From where we stand the Grace of God comforts us
What can I give you today?
Did you ever consider what it is that you are able to hand over to another person? Perhaps not too many people think that the person they are speaking with or just happen to encounter on any given day just may be going through a spiritual deficiency that you alone can remove that deficiency?
Could there be another moment that would present itself to your ability to bless someone who may just happen to confront you not realizing that you have the grace of God waiting to enhance their need?
When Peter and John were walking through the streets of Jerusalem and came across a beggar who was asking for money they stopped and said; “I have neither silver nor gold, but what I do have I give you in the name of Jesus Christ the Nazorean, rise and walk. Then Peter took him by the right hand and raised him up, and immediately his feet and ankles grew strong. He leaped up, stood, and walked around, and went into the temple with them, walking and jumping and praising God. (Acts 3: 6 - 8).
Is this the same as what you might be expected to accomplish with a friend or stranger? Not likely, but the essence of bringing to someone needing a spiritual blessing is the same. Neither you nor the person you just prayed over had any idea of the emptiness from a deep desire of healing; the grace from the faith of both will have an eternal moment of God’s Grace.

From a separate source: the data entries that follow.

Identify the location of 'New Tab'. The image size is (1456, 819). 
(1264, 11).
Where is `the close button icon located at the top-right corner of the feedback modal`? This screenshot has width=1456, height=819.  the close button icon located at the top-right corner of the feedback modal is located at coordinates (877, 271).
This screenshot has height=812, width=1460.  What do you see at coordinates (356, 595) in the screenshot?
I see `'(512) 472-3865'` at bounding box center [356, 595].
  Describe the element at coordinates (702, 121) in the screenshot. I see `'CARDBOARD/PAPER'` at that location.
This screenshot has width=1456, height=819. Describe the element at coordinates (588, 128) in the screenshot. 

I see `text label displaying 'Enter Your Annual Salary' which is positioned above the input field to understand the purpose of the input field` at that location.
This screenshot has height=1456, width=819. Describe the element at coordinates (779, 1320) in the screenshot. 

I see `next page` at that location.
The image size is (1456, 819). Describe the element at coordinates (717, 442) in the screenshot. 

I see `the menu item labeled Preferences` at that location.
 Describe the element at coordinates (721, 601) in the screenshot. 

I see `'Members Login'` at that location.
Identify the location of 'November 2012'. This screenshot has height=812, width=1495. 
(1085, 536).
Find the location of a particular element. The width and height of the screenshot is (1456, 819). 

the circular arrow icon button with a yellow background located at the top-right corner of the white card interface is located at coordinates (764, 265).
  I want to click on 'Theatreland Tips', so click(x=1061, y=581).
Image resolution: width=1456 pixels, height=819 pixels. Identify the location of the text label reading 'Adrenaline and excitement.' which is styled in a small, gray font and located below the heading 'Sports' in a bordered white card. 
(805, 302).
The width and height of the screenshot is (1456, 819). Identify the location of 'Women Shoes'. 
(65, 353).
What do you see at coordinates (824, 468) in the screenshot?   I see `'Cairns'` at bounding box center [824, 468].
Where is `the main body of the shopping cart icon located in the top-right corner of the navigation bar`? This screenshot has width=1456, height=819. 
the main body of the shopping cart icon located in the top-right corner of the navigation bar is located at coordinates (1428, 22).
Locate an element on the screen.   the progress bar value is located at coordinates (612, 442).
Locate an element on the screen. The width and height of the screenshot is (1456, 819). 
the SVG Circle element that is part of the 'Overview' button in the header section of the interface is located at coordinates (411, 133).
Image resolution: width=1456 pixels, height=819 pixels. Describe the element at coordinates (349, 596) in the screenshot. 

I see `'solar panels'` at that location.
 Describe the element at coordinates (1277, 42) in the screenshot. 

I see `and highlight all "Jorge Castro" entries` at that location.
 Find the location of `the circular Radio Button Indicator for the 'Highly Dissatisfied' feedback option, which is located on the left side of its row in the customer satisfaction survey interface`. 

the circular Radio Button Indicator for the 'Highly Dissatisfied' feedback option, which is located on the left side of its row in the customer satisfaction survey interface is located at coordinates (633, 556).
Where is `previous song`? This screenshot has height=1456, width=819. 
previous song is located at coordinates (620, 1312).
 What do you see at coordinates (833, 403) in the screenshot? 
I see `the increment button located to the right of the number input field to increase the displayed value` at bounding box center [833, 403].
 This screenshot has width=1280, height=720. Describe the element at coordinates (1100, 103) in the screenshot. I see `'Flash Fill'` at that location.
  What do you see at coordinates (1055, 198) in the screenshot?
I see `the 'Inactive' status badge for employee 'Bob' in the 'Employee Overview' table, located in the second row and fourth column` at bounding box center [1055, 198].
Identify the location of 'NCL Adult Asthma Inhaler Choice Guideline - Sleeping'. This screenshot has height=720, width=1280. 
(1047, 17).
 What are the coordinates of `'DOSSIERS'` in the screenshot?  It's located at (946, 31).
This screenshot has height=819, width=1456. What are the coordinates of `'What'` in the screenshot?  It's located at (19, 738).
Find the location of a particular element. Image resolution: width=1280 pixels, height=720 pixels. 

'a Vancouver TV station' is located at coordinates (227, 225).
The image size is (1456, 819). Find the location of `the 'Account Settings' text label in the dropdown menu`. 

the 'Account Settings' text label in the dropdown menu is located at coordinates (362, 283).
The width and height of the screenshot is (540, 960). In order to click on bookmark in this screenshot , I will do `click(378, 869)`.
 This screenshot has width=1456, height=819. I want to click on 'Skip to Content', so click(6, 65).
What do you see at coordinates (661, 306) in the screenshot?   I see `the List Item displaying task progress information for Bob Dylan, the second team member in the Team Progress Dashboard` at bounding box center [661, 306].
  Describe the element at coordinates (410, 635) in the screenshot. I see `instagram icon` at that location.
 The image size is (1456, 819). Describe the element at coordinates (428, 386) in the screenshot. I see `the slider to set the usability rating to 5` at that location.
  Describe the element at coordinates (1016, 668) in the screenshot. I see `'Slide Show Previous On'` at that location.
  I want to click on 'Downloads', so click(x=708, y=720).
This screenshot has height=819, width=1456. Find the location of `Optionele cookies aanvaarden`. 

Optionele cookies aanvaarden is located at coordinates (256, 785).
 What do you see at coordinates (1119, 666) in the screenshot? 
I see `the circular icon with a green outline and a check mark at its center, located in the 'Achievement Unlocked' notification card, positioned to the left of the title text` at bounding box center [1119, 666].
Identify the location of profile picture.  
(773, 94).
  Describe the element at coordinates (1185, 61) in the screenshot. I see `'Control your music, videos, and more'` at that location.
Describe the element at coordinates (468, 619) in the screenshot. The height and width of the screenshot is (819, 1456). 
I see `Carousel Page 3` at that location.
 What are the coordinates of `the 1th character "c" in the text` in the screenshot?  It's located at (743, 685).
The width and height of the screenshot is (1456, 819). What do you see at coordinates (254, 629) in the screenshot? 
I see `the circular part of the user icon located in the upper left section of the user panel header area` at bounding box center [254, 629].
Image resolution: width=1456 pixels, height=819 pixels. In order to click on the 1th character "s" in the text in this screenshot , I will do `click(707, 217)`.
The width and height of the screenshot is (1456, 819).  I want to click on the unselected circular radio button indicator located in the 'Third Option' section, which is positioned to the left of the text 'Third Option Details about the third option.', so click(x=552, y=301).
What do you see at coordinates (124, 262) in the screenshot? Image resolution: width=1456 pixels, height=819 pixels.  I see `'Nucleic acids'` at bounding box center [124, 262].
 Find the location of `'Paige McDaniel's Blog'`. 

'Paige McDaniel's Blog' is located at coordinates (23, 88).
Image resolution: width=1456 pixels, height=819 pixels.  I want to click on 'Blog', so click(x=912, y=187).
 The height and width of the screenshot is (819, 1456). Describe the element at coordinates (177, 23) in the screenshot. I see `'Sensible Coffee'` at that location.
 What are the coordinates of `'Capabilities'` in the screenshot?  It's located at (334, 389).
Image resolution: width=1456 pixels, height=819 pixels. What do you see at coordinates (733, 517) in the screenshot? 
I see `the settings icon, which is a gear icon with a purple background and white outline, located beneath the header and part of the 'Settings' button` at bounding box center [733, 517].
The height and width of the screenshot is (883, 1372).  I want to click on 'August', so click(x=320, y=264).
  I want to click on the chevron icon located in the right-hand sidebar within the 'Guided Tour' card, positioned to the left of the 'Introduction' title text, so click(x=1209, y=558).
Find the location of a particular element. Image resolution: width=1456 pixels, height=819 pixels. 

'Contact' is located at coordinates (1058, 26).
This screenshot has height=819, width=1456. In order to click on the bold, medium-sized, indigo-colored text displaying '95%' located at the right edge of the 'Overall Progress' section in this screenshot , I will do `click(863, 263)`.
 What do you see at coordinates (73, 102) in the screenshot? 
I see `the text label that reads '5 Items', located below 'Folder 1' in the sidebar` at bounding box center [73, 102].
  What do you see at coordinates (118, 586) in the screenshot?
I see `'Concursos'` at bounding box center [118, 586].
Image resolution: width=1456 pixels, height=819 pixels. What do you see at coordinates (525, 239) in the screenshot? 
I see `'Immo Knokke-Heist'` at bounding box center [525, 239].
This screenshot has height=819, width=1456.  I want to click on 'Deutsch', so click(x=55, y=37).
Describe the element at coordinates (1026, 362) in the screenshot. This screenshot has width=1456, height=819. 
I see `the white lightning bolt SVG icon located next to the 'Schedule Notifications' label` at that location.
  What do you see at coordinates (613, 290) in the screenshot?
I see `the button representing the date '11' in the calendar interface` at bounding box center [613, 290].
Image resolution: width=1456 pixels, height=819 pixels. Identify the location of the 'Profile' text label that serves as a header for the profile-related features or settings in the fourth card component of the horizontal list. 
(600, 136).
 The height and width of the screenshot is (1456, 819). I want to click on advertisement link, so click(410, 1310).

One day as I was working as an electrician in an elderly couple’s house we got into a discussion about faith and the gentleman told me he had attended the local Protestant seminary and when I told them I was a Catholic deacon and asked them if they wanted a blessing, they were elated. The wife, a Jewish woman, began to cry. I never knew just what grace was handed on to them but I realized that the grace of God had touched the two of them. I never think that offering someone a blessing is a waste of time and accepting the ministry of grace from ordination is a tribute to what Jesus gave us on the Cross; freedom from sin and the inclusion into what we believe as the grace from Christ through his Holy Spirit. They both eagerly accepted what I gave them; a Catholic cleric blessing them not to proselytize them but to share what Christ gave me; Holy Orders.
This is what all of us are endowed with to hand on to friends, relatives and even strangers. It is the gift of giving ourselves to one another in the same essence that God’s Spirit touches us and becomes a guide to find the true way to heaven without stumbling or doubts. We may not believe that when so much is affecting everything we seem to touch or reach for, but it is the human aspirations that allows us to care enough and without questioning the cost to become the shoulders for a lost or questioning human being that is waiting for you or me to save them from a spiritual draught.
Never before I was ordained did I realize the effect my ordination would have upon those I am sent to minister with. But from experience with the Holy Spirit’s grace I have come to know the meaning of ministry with the same type of people that St. Francis found when building his Church; not with bricks and mortar, but with love and grace that comes from Almighty God.